20 anos separam os dois crachás acima. O
da esquerda autorizava um jovem repórter da Rádio Jornal do Brasil/AM a cobrir
a Rio-92. O da direita foi obtido dias atrás para que o mesmo repórter
pudesse cobrir a Rio+20 pela TV Globo. Que o leitor não se engane : a
metamorfose mais impressionante não foi de ordem física (o tempo é implacável
com a gente, não é mesmo?). A Conferência Internacional da ONU sobre
Desenvolvimento e Meio Ambiente marcou de maneira ostensiva as disposições
que passaram a reger o meu destino pessoal e profissional nas últimas duas décadas.
À época da Rio-92 eu tinha 26 anos,
alguma afinidade com os assuntos ambientais, e uma perplexidade –
compartilhada com todos os demais colegas jornalistas que
participaram daquela cobertura – com o gigantismo e a variedade de assuntos “complexos”
daquela conferência. A ignorância dos jornalistas sobre os temas do encontro
era tão evidente que a maioria das redações contratou especialistas para
atuarem como consultores, articulistas ou comentaristas. Precisávamos
assimilar os jargões, reconhecer o que de relevante havia nos temas da
conferência e entender por que o Rio de Janeiro de repente havia se
transformado no lugar mais importante do mundo.
Para os padrões de hoje, a logística
de cobertura naquele período é digna de piedade. Lembro-me dos poucos
privilegiados que circulavam pela cidade com telefones portáteis gigantes
chamados de “celulares”. Quem como eu trabalhava em rádio corria para o
carro de reportagem para passar os flashes com a ajuda de um equipamento
motorola acoplado ao veículo com uma poderosa antena. Se o carro não estivesse
disponível, o jeito era apelar para os “orelhões”. Caiu a ficha? Por
favor, não ouse falar de internet. Outro privilégio reservado a um número
ainda mais reduzido de pessoas. A informação seguia num ritmo muito menos
alucinante do que hoje.
|---|
**TAREFA PROPOSTA A**
Segundo o trecho sobre a cobertura da Rio-92, o que a maioria das redações contratou diante da ignorância dos jornalistas sobre os temas do encontro?
**TAREFA PROPOSTA B**
Reproduza fielmente, do trecho sobre a cobertura da Rio-92, a passagem que vai de "daquela conferência. A" até "importante do mundo.".
Os registros a seguir não têm relação com o trecho sobre a cobertura da Rio-92.

**DADOS BRUTOS**
|---|
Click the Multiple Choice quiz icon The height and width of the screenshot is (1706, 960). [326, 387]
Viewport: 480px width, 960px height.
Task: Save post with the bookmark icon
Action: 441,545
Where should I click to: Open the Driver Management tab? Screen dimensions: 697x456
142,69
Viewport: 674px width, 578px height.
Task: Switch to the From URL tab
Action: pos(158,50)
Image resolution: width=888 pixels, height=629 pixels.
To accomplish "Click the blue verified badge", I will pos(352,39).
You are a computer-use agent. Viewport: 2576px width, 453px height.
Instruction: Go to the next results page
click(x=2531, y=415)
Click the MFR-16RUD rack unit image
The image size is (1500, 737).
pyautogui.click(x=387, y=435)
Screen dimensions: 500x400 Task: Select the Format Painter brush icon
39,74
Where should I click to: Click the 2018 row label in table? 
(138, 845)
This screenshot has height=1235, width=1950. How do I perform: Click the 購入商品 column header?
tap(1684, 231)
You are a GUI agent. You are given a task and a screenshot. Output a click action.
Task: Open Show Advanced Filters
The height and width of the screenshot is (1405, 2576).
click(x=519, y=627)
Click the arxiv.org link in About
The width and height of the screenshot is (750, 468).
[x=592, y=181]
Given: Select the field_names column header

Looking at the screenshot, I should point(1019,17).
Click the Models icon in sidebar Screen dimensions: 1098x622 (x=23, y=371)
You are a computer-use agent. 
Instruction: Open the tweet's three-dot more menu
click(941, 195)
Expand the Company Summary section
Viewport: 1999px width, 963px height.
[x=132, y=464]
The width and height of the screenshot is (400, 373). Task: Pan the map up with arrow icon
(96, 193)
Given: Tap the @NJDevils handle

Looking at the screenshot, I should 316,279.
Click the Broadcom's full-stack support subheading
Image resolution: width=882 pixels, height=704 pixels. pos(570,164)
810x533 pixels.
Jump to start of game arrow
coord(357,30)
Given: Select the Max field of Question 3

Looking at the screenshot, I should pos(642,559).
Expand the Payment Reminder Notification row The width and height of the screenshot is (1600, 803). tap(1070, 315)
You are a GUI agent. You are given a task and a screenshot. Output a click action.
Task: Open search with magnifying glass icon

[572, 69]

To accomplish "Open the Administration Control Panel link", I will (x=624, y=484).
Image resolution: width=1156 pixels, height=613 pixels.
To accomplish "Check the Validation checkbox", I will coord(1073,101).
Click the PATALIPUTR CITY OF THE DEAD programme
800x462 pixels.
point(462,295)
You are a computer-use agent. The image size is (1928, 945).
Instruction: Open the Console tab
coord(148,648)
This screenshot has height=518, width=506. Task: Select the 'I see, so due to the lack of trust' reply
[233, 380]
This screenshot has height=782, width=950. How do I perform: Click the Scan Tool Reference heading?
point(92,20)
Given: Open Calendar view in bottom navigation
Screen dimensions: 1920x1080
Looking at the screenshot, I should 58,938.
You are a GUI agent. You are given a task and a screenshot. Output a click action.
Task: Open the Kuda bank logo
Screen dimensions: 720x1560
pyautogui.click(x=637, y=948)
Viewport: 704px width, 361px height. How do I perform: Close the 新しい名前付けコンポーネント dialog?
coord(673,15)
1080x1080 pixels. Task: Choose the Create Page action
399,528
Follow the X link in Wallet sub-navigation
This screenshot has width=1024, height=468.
|---|
**RESULTADO DA TAREFA A**
Especialistas para atuarem como consultores, articulistas ou comentaristas.

**RESULTADO DA TAREFA B**
daquela conferência. A ignorância dos jornalistas sobre os temas do encontro
era tão evidente que a maioria das redações contratou especialistas para
atuarem como consultores, articulistas ou comentaristas. Precisávamos
assimilar os jargões, reconhecer o que de relevante havia nos temas da
conferência e entender por que o Rio de Janeiro de repente havia se
transformado no lugar mais importante do mundo.